■ **Brief**: In the listing beneath this line, copy exactly the lines starting with the one containing "Наташа Ивановска (37, 1649)" and going on through the one containing "Виктор Куновски (35, 1504)".

■ **Data for analysis**:
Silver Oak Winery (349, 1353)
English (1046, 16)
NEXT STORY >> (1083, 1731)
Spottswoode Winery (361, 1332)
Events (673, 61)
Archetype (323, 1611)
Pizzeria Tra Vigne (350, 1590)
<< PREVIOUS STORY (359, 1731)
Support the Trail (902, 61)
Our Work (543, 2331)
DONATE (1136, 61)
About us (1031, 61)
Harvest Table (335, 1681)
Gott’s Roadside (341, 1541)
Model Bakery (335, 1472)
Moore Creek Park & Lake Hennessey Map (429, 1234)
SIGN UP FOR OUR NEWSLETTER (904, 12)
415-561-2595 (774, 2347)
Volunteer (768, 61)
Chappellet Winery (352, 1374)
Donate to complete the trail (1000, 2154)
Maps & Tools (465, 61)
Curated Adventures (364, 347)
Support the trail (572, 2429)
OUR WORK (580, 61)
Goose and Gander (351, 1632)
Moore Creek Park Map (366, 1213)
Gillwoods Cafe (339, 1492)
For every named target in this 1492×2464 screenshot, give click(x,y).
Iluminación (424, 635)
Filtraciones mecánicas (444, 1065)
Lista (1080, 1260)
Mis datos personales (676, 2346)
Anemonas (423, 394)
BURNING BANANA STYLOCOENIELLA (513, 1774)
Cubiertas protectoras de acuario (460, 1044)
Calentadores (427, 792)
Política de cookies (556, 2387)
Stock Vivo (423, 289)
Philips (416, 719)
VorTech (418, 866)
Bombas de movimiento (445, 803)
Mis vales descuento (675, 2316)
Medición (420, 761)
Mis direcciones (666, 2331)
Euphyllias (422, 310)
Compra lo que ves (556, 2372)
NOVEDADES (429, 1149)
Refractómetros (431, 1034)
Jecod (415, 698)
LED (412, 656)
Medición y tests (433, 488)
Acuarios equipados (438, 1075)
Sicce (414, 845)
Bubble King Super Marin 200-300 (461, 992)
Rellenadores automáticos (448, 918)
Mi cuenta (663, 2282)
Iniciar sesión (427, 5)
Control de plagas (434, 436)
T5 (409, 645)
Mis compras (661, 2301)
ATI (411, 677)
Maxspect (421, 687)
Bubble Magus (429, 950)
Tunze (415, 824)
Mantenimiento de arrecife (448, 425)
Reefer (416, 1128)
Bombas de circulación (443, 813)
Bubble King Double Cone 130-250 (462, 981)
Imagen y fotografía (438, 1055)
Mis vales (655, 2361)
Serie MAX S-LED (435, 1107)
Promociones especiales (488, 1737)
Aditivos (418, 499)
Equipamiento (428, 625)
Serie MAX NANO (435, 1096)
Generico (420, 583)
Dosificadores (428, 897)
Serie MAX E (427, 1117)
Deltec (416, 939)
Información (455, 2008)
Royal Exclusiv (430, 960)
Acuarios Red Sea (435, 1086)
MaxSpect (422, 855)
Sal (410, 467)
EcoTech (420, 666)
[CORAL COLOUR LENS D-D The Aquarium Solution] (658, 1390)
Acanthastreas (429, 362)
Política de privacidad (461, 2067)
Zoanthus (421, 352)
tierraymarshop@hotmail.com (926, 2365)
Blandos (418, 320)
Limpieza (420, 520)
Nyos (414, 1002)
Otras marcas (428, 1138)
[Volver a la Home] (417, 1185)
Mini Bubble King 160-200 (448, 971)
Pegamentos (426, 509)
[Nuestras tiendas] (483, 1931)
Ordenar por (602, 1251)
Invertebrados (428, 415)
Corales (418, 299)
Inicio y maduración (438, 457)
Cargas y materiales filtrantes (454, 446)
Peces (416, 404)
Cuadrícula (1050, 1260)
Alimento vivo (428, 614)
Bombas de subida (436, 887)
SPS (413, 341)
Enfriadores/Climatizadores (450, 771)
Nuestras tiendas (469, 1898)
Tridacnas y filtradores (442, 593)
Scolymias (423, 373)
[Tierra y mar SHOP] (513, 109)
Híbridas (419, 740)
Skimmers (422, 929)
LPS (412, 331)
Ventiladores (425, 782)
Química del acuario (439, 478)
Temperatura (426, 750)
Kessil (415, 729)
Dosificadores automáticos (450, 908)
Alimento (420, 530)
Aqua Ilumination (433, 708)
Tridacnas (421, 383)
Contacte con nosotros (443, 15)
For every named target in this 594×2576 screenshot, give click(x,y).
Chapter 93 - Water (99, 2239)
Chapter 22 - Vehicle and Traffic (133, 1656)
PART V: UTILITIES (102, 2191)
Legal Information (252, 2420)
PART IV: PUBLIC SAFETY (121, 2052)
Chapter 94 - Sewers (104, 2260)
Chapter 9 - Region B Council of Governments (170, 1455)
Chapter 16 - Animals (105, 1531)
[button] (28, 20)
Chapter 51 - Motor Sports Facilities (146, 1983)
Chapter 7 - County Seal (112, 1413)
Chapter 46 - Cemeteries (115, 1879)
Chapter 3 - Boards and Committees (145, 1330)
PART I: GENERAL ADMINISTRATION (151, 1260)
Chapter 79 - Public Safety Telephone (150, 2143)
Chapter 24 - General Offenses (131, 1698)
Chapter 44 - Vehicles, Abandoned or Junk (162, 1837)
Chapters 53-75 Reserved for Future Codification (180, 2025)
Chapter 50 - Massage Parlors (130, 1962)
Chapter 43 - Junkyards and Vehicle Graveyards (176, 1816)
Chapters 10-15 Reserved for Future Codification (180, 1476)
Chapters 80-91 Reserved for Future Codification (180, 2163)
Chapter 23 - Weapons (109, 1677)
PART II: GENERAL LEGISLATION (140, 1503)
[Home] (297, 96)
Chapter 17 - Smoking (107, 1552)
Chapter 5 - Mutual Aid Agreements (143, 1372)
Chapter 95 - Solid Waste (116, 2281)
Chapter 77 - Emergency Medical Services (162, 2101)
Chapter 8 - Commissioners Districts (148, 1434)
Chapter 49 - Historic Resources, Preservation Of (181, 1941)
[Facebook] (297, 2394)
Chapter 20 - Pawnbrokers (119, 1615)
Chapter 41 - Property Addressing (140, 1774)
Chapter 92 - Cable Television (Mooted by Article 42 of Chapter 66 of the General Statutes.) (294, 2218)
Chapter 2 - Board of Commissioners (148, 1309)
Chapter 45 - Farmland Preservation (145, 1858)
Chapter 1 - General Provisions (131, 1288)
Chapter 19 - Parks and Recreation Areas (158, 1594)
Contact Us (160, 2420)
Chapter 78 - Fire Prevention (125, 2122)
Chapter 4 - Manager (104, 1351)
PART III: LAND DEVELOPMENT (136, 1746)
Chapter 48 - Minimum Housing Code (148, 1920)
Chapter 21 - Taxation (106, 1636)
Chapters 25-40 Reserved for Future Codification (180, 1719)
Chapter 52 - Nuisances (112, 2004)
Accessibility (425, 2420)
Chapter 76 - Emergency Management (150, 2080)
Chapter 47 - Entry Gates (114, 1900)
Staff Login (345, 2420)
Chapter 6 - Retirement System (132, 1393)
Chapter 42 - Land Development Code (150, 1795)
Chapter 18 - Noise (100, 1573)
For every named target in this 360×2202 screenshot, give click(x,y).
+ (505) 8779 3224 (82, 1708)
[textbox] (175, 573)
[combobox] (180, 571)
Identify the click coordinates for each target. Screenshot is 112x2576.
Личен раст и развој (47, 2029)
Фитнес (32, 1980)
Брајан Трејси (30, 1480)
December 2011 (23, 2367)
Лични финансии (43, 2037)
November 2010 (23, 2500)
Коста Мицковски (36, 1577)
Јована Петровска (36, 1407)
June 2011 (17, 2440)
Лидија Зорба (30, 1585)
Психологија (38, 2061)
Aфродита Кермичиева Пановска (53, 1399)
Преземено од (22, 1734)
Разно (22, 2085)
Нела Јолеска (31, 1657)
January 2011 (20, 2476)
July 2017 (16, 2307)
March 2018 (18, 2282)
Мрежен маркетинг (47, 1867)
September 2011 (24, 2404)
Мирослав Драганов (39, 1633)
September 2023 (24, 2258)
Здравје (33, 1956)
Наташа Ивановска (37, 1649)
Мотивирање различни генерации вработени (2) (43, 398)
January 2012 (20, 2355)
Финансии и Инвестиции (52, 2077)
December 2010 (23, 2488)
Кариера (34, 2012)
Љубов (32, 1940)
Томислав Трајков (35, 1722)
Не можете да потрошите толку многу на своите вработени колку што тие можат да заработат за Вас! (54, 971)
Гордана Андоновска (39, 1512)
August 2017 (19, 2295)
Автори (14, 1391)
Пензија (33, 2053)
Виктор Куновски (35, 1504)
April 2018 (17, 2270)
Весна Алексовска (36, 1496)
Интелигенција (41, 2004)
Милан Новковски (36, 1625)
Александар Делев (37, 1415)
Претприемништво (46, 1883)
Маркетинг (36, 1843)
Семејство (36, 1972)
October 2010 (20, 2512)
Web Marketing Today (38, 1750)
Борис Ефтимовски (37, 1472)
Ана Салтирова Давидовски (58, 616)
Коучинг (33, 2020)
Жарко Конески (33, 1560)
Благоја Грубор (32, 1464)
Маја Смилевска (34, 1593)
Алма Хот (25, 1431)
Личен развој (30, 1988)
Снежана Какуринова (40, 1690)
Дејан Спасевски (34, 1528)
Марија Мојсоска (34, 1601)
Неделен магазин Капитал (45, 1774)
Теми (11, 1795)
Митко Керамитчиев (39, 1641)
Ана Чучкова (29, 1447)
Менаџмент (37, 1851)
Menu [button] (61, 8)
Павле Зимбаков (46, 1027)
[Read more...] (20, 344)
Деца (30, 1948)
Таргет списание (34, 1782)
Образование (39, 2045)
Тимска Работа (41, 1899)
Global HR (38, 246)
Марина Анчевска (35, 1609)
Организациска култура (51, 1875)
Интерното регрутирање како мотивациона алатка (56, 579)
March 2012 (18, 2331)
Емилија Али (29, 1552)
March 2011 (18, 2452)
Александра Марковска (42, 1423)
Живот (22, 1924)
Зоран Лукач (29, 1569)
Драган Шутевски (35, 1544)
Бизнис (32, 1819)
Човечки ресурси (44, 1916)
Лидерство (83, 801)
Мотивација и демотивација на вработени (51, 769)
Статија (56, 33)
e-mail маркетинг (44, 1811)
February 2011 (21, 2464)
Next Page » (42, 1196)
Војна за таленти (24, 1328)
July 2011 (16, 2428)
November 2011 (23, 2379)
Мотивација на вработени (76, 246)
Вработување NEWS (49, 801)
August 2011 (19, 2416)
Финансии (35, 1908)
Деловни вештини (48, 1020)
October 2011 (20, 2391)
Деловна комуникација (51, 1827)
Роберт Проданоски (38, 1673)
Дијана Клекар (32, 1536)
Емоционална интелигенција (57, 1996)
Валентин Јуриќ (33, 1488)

■ **Task solution**:
Наташа Ивановска (37, 1649)
Мотивирање различни генерации вработени (2) (43, 398)
January 2012 (20, 2355)
Финансии и Инвестиции (52, 2077)
December 2010 (23, 2488)
Кариера (34, 2012)
Љубов (32, 1940)
Томислав Трајков (35, 1722)
Не можете да потрошите толку многу на своите вработени колку што тие можат да заработат за Вас! (54, 971)
Гордана Андоновска (39, 1512)
August 2017 (19, 2295)
Автори (14, 1391)
Пензија (33, 2053)
Виктор Куновски (35, 1504)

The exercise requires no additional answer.